Gdy zjawił się Mistrz – jak o nim mówiła – z żoną, jego niezadowolona mina na widok prac mówiła wiele.
– Czy zrobiłaś to wszystko sama? – miał spytać.
– Tak – potwierdziła ze zdziwieniem.
– No tak... – zamyślił się Tyrmand. – Wszystko do dupy!
Dla młodej artystki była to ocena wstrząsająca. Tym bardziej zdziwił ją telefon, który odebrała nazajutrz. Dzwonił Tyrmand.
– Dlaczego cię jeszcze nie ma w redakcji?!
– Ale przecież moje prace są do... Czego niby miałabym szukać w redakcji? – wyjąkała.
– No są – odparł. – Ale jest szansa na poprawę.
Tak rozpoczęła się ich wspólna przygoda. Anna przepracowała trzynaście lat na stanowisku kierownika artystycznego „Chronicles of Culture".
Jej szef bywał nieznośny, czepiał się na przykład koloru jej butów, wyśmiewał fryzurę.
Ale traktował ją jak córkę. [...]
* * *
Na początku lat 80. życie Leopolda Tyrmanda jeszcze bardziej nabrało rozpędu. Zmieniała się sytuacja w Polsce – na scenie politycznej i wydawniczym rynku. Polscy czytelnicy znów czytali coś jego pióra, a tylko na tym mu zawsze zależało.
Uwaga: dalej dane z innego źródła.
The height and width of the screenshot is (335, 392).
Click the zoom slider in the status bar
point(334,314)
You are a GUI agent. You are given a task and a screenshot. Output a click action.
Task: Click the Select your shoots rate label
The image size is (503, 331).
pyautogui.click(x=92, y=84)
Mary Ellen prowadziła butik z odzieżą w Rockford. Znalazła przyjaźnie, pisywała także do „Chronicles of Culture", recenzując książki i filmy.
Ich życie unormowało się i przybrało powoli kształt, który kiedyś sobie zaplanowali.
– Widziałam go na starość jako kogoś w rodzaju Charliego Chaplina. On miałby osiemdziesiąt pięć lat, a ja sześćdziesiąt – śmieje się dziś Mary Ellen.
I wtedy wydarzyło się coś, co wywróciło ich życie do góry nogami. Coś, co niezwykle rzadko przytrafia się mężczyznom po sześćdziesiątce i kobietom, które nie mogą mieć dzieci.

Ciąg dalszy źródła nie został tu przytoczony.